Hurricane Harvey that hit Houston in August of 2017 submerged my home art studio in its waters for days. The blow of the destruction of the memorabilia, family slides, and artworks was one similar to the violation felt by a loss. The attempt to save these damaged photographs and artworks proved to be a futile exercise. In the heat of the moment as I started a familiarization process with this new kind of loss, something happened: I entered into a creative state working with the muddy images, discovering them in their new state. They were no longer the images of loved ones but surfaces with sophisticated lines and colors as if made mindfully and with intent. The accidental effect of a ravaging accident was a silver lining.

The “excavation” part of this series presents the reborn images in form of reprinted archival

photographs. They are the product of a slow marinating in a mix of photo chemicals and flood water. As I excavated through years of pre-digital photos I asked myself: why have I kept these photos in boxes for years? Looking at them, what do I really see? What was their role in documenting or reinterpreting memories? What happens now that I don’t have them? What do these photographs mean in the context of how photography has evolved today?

 

The “reinterpretation” part of this series includes collages I have made using the damaged images. Not long after examining questions about attachment, materialism, and memories, like a drunk pouring another glass, I was at the store buying art materials, printing hundreds of photos of the damaged photos and cutting them. The collages are the results of this exercise of recreating and not letting go. They are made entirely with images related to the aftermath of Harvey.

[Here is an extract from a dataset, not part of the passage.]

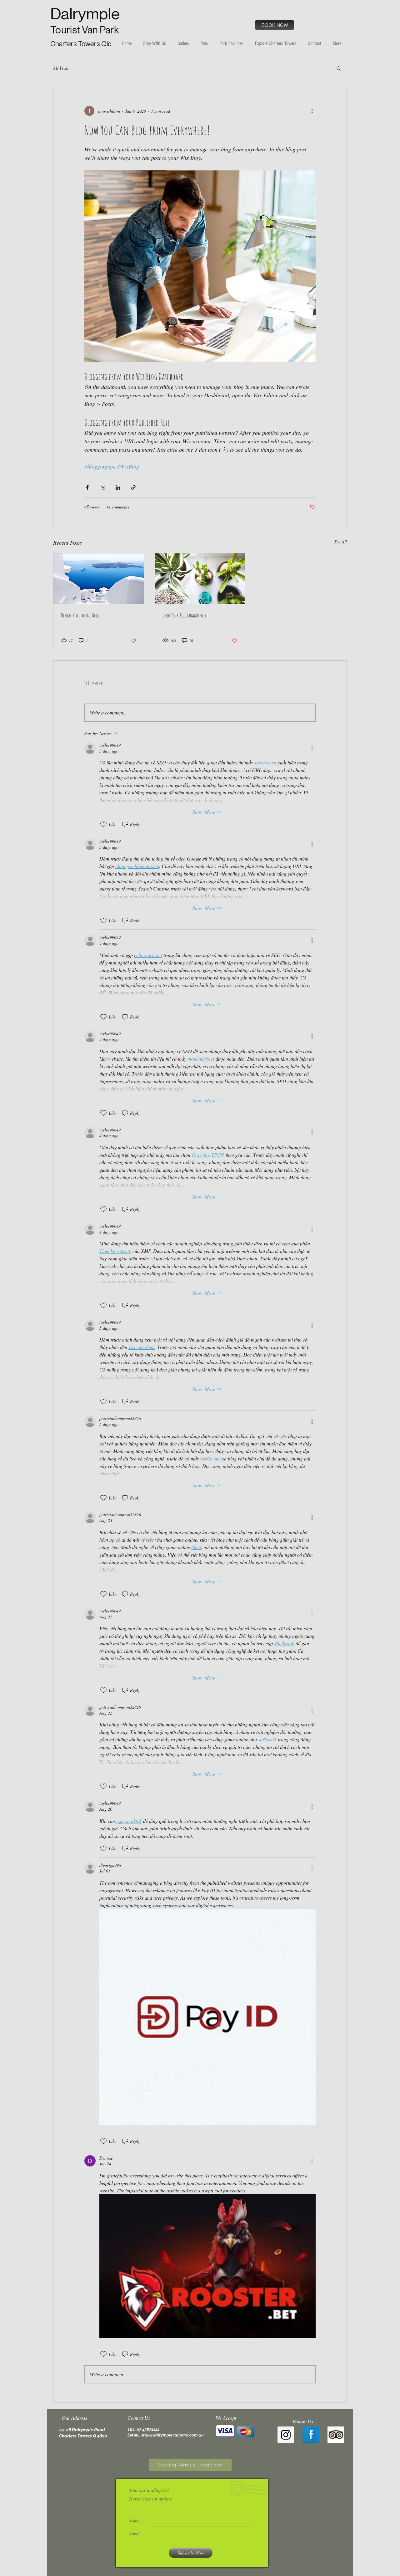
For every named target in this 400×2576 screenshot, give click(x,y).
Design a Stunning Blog (80, 615)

Some of the collages are reinterpreting the destruction. Putting pieces of doors and windows and chairs on top of each other on a canvas felt like rebuilding. Saving an image of a seriously damaged artwork by another artist felt like revering their creativity. The abstracted images of covered furniture were in a way helping to be in charge of the devastation, not its victim.

Are these collages a crutch to prevent my memory from editing itself? Or are they means to help go through the loss? They have served as both. Time will tell more.